Print the entire listing below word for word, leaving out the pictures.
++++++++
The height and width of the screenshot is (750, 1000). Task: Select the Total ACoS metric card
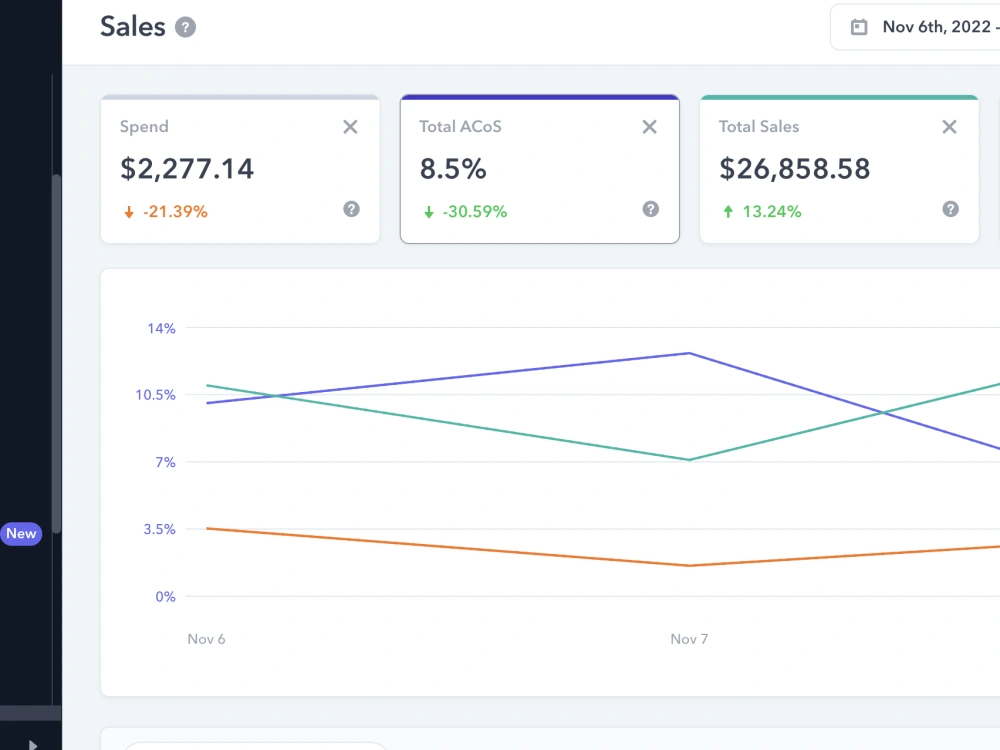(x=540, y=169)
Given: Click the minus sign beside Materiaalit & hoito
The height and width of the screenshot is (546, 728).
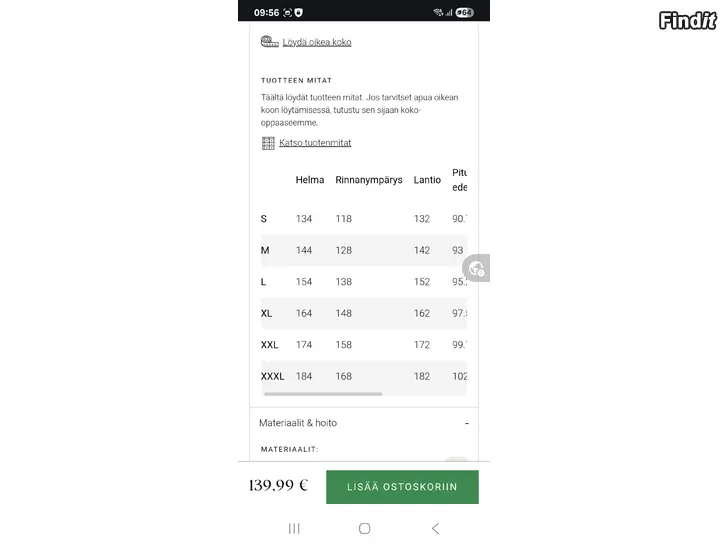Looking at the screenshot, I should (466, 423).
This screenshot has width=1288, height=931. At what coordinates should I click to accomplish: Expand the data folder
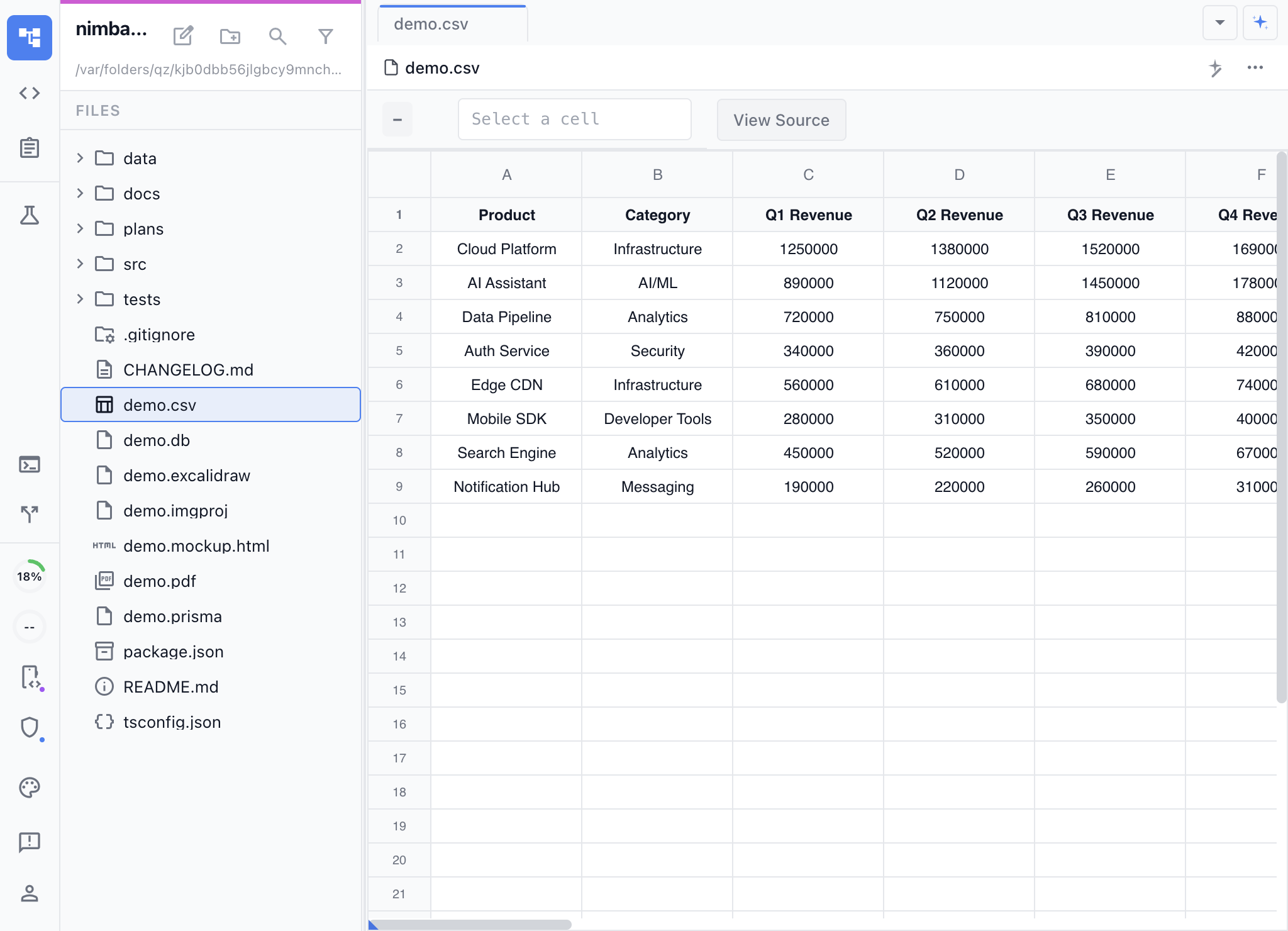[80, 158]
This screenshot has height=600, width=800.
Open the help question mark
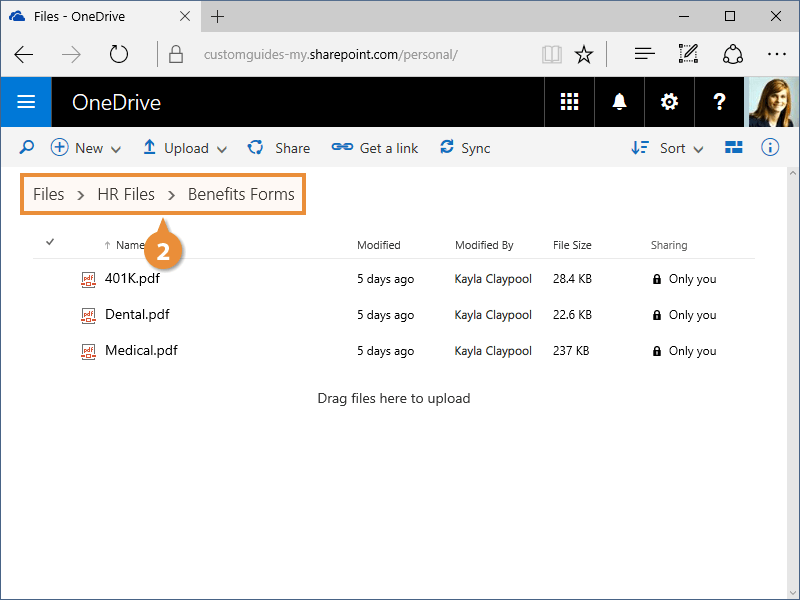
++++++++
§ RESPONSE BELOW
The height and width of the screenshot is (750, 1000). Task: Select the Total ACoS metric card
(x=540, y=169)
Given: Click the minus sign beside Materiaalit & hoito
The height and width of the screenshot is (546, 728).
Looking at the screenshot, I should (466, 423).
This screenshot has width=1288, height=931. At what coordinates should I click to accomplish: Expand the data folder
[80, 158]
This screenshot has height=600, width=800.
Open the help question mark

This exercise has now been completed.